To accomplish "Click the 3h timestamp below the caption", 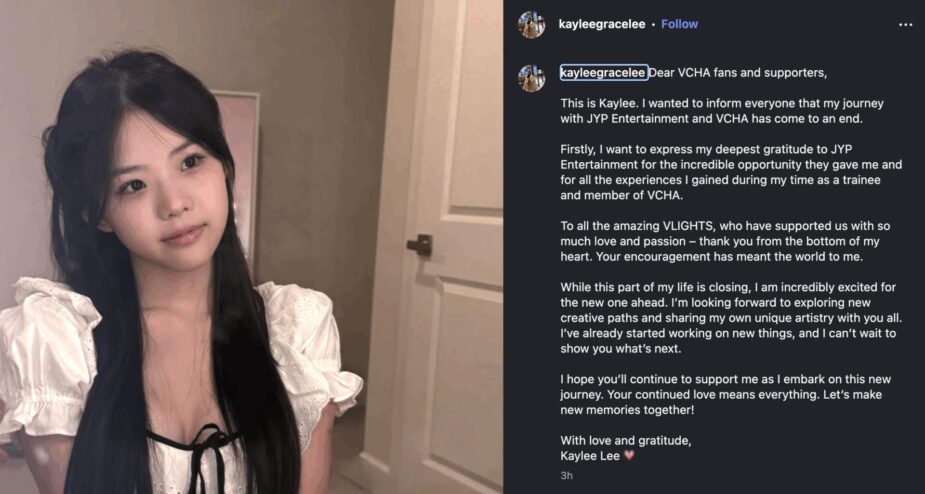I will point(566,475).
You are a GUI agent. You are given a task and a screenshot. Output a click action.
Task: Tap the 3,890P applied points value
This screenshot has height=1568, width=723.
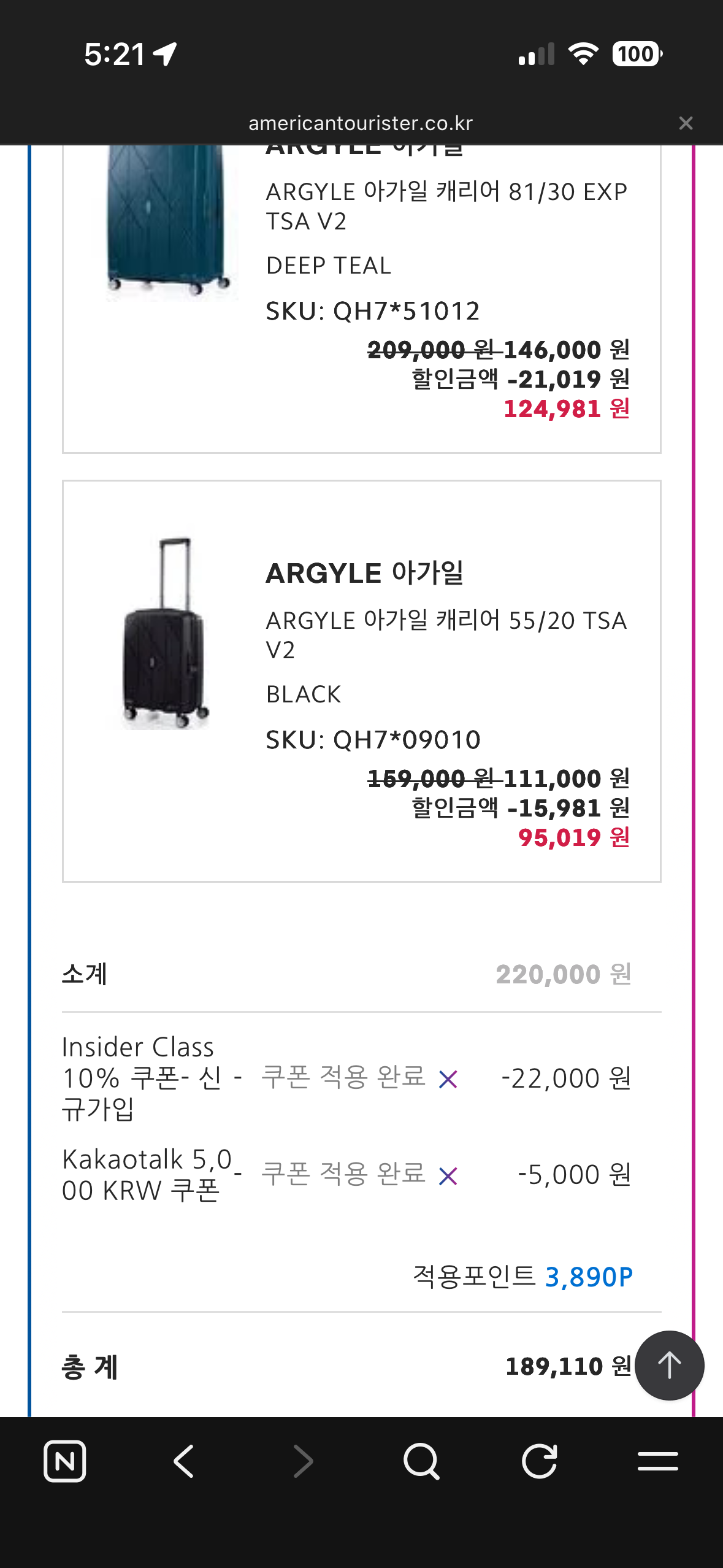coord(588,1277)
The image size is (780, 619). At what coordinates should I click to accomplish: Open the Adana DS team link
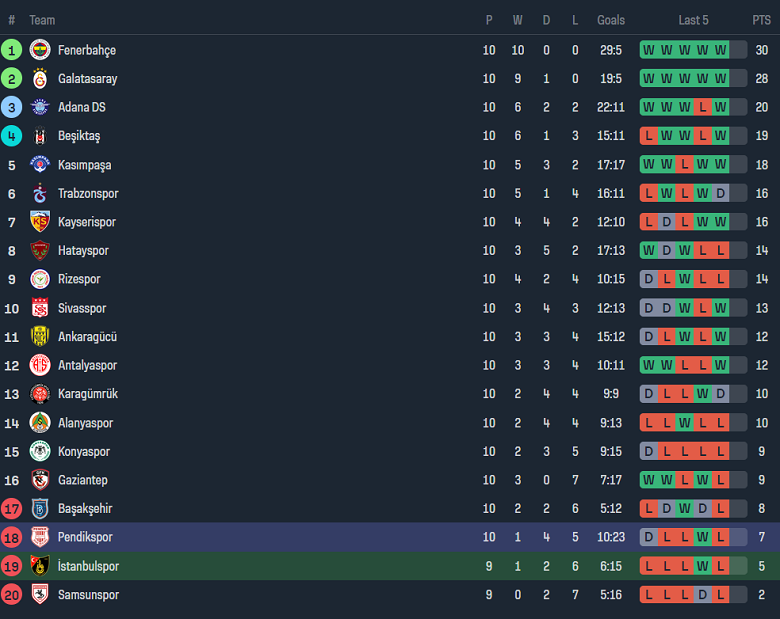coord(81,107)
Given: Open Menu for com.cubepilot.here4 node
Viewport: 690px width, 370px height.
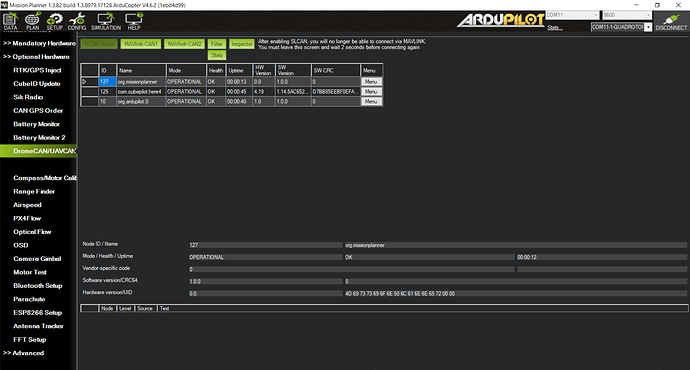Looking at the screenshot, I should [371, 92].
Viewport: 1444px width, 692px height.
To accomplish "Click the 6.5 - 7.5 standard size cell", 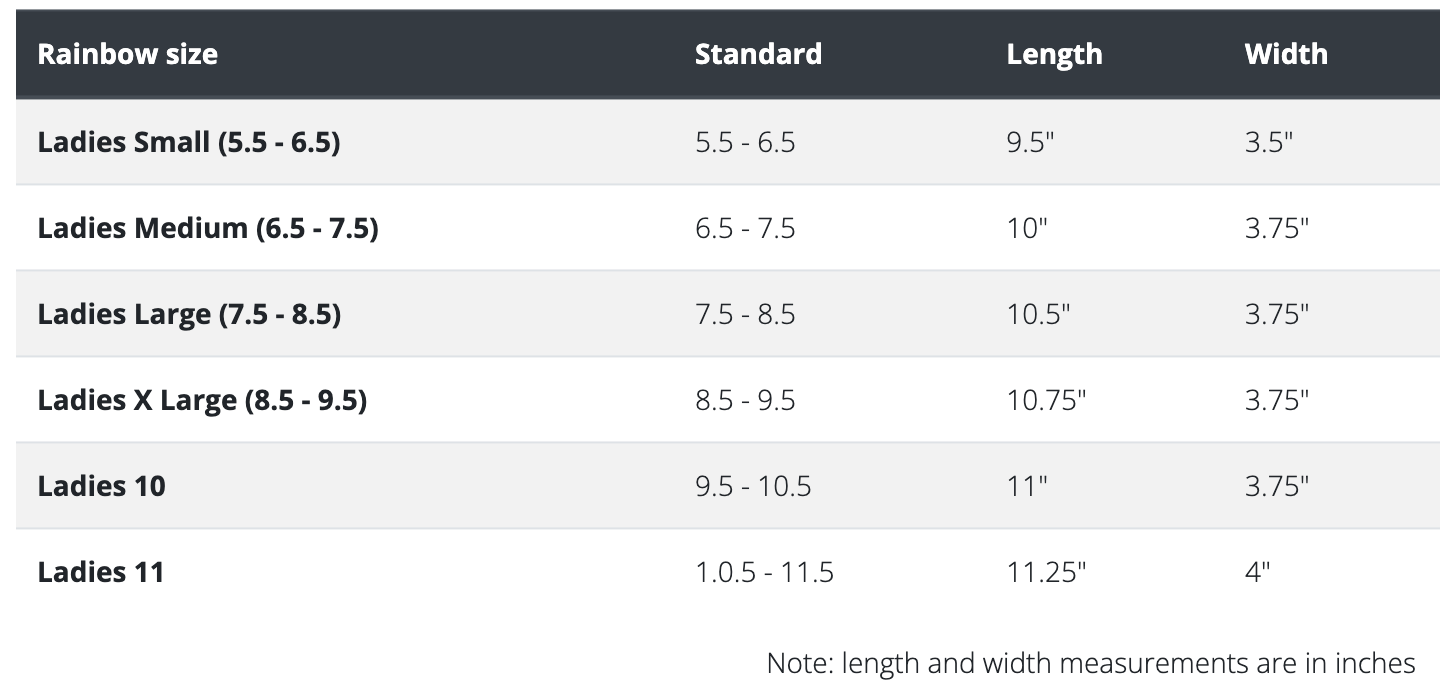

Task objective → Beginning with the line that contains "This screenshot has height=1568, width=723." in the data above, please copy each line exactly until the last line, both ends included, skipping any pictures.

Answer box →
This screenshot has height=1568, width=723.
coord(588,1277)
The image size is (780, 619). At what coordinates should I click to accomplish: Open the Adana DS team link
coord(81,107)
Given: Open Menu for com.cubepilot.here4 node
Viewport: 690px width, 370px height.
Looking at the screenshot, I should [371, 92].
Viewport: 1444px width, 692px height.
To accomplish "Click the 6.5 - 7.5 standard size cell", 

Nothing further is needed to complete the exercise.